• _TEXT FOR ANALYSIS_
■ ■ ■ ■ ■ ■ ■

Pope calls for a quicker vaccine rollout in Italy’s Easter Sunday message

Pope Francis proclaimed vaccines an "essential tool" in ending the pandemic in his Easter Sunday address and urged their swift rollout to the world's poorest countries.

Pope calls for a quicker vaccine rollout in Italy's Easter Sunday message
Pope Francis delivers his Urbi et Orbi Blessing, after celebrating Easter Mass on April 04, 2021 at St. Peter's Basilica in The Vatican during the Covid-19 coronavirus pandemic. (Photo by Filippo MONTEFORTE / POOL / AFP)

On the holiest holiday for the world’s 1.3 billion Catholics and the second under the shadow of the coronavirus crisis, the Pope focused his message on the world’s most vulnerable – the sick, migrants, people facing economic hardship, and those living in war zones like Syria, Yemen and Libya.

“The pandemic is still spreading, while the social and economic crisis remains severe, especially for the poor,” the 84-year-old Argentine said, speaking to a congregation of only around 100 people inside the vast St. Peter’s Basilica.

“Vaccines are an essential tool in this fight,” he said, calling on the international community to overcome delays in distributing vaccines, “especially in the poorest countries”.

READ ALSO: Children lead the way in Italy’s reduced Good Friday service

Francis, who has focused on the plight of vulnerable groups since becoming pope in 2013, had already warned rich nations against vaccine hoarding in an address to the UN General Assembly in September.

The pope said it was “scandalous” that armed conflicts around the world had not ceased. He called for an end to the war in Syria, “where millions of people are presently living in inhumane conditions”, and in Yemen “whose situation has met with a deafening and scandalous silence”.

A deserted St. Peter’s Square in The Vatican, after the Pope’s Easter Mass and Urbi et Orbi blessing during the Covid-19 coronavirus pandemic. (Photo by Filippo MONTEFORTE / AFP)

He also expressed his closeness to Myanmar’s youth – “committed to supporting democracy” – called for dialogue between Israelis and Palestinians, and urged an end to violence in Africa, citing Nigeria, the Sahel, Northern Ethiopia’s Tigray region and Cabo Delgado in Mozambique.

“There are still too many wars and too much violence in the world,” Francis said, adding that April 4th marked an awareness day against landmines, “insidious and horrible devices”.

An Easter message in Lockdown before a key month in Italy

The Pope’s Easter “Urbi et Orbi” (To the city and the world) message in the Vatican came as 60 million Italians spent the Easter holiday under lockdown.

The whole of Italy, the first country in Europe to have been hit by the coronavirus, has been declared a high-risk “red zone” from Saturday through Monday, with restrictions on movement and restaurants closed along with non-essential retail.

READ ALSO: Covid-19: What can you do this Easter in lockdown Italy?

Despite the gloom, there have been hopeful signs that vaccinations are gaining pace in Italy, while infection rates dipped in late March – although emergency rooms remain under enormous strain.

April is set to be a crucial month for Italy’s vaccine rollout, with authorities hoping to administer 300,000 doses per day within two weeks, according to the country’s coronavirus commissioner, General Francesco Paolo Figliuolo.

Three regions, including that of Veneto, which includes Venice, are also preparing to slightly loosen their anti-coronavirus rules from Tuesday onwards, passing from the most restrictive “red” zone to “orange”.

■ ■ ■ ■ ■ ■ ■

[Stored items]
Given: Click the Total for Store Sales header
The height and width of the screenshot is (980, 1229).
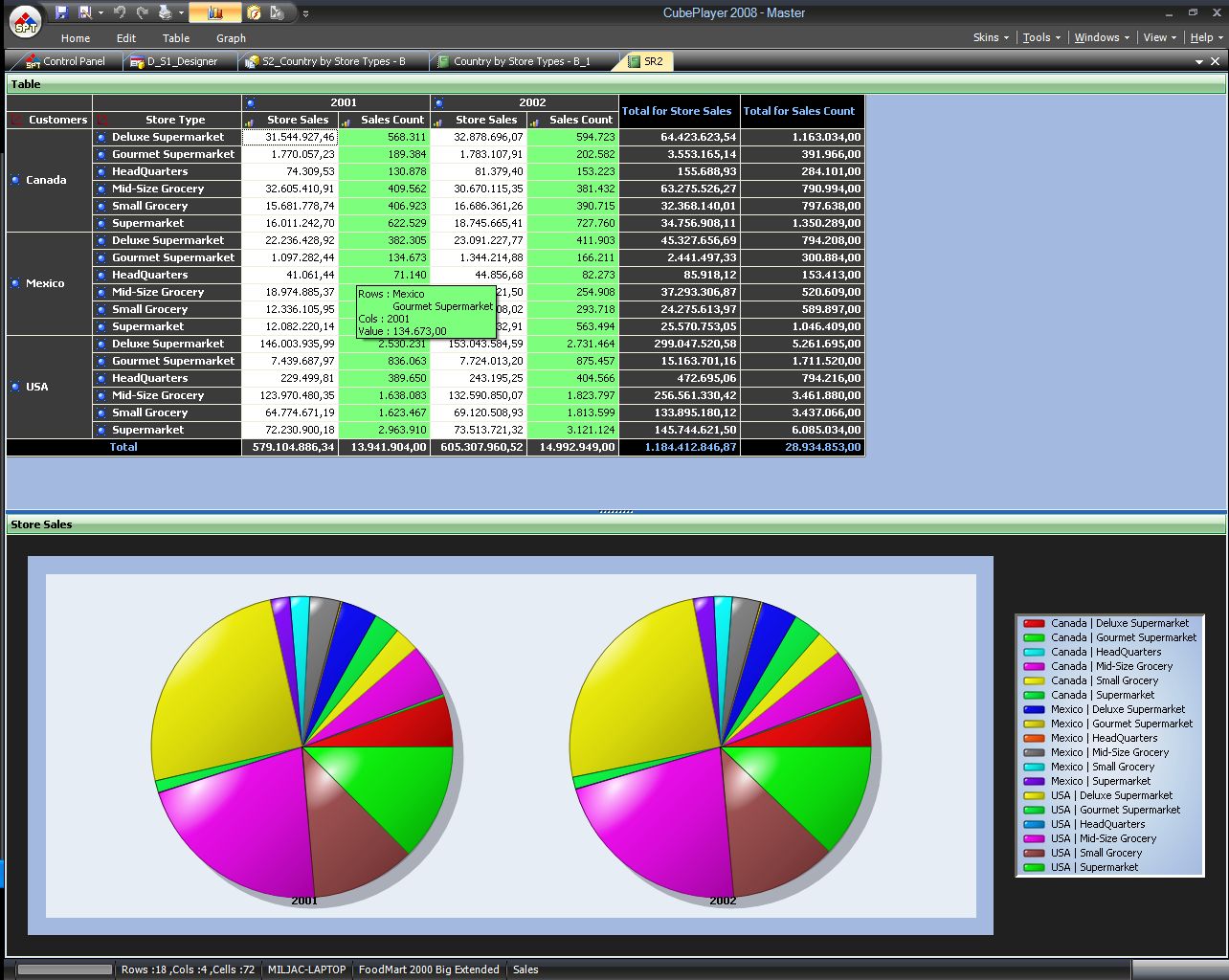Looking at the screenshot, I should [678, 111].
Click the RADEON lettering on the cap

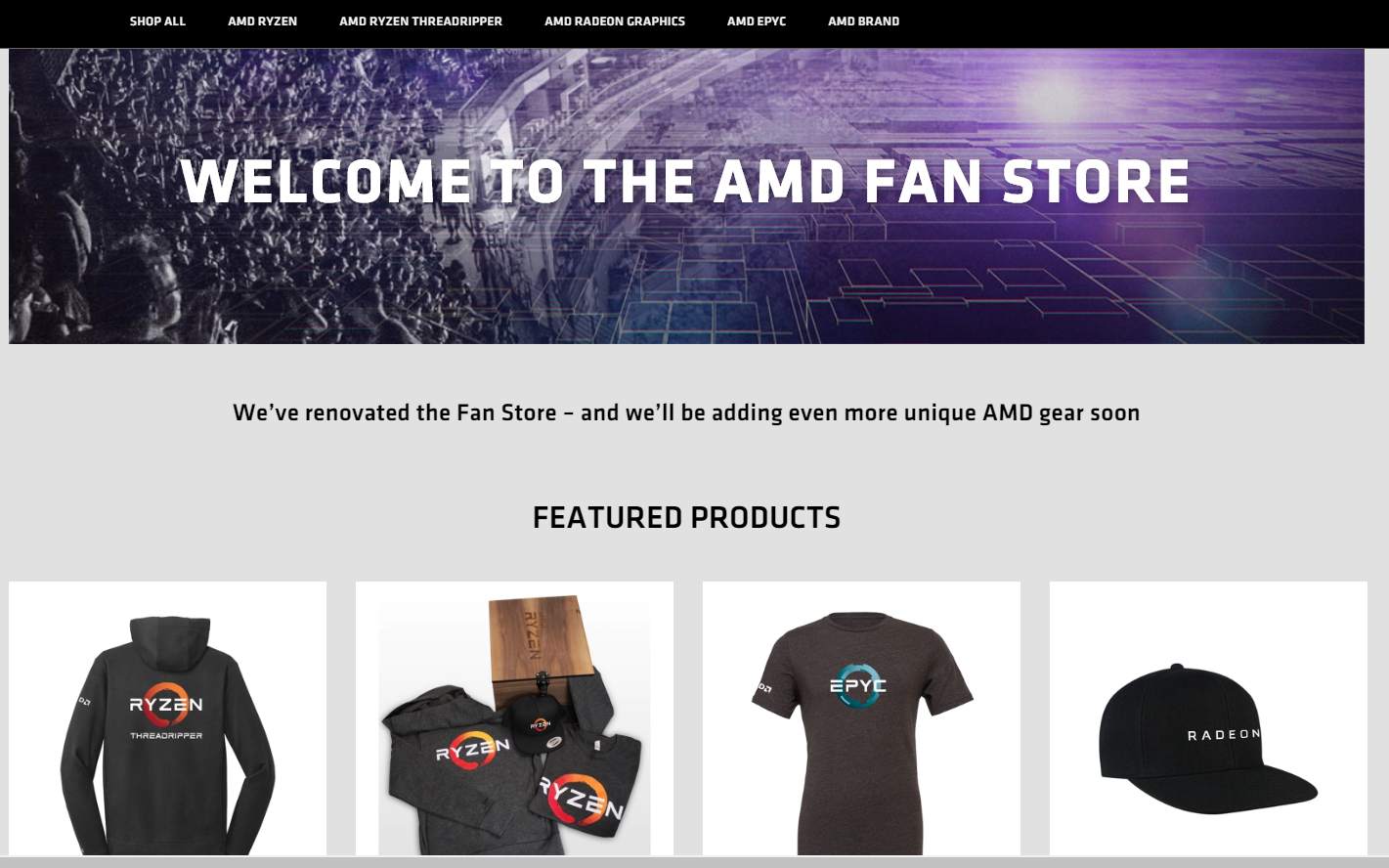pyautogui.click(x=1223, y=735)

■ ■ ■ ■ ■ ■ ■

• _TASK SET_
(1) In the article about the Pope's Easter message, recast the paragraph beginning "He also expressed his closeness to Myanmar's youth" as a short bulleted list that keeps its main facts.
(2) Repeat word for word the part of the article about the Pope's Easter message that opens with the words "Pope calls for a quicker vaccine rollout in Italy's" and closes with "POOL / AFP)".
The stored items play no part in this work.

• _PROBLEM SOLUTIONS_
(1)
- The pope expressed closeness to Myanmar's youth, "committed to supporting democracy."
- He called for dialogue between Israelis and Palestinians.
- He urged an end to violence in Africa, citing Nigeria, the Sahel, Northern Ethiopia's Tigray region, and Cabo Delgado in Mozambique.

(2)
Pope calls for a quicker vaccine rollout in Italy's Easter Sunday message
Pope Francis delivers his Urbi et Orbi Blessing, after celebrating Easter Mass on April 04, 2021 at St. Peter's Basilica in The Vatican during the Covid-19 coronavirus pandemic. (Photo by Filippo MONTEFORTE / POOL / AFP)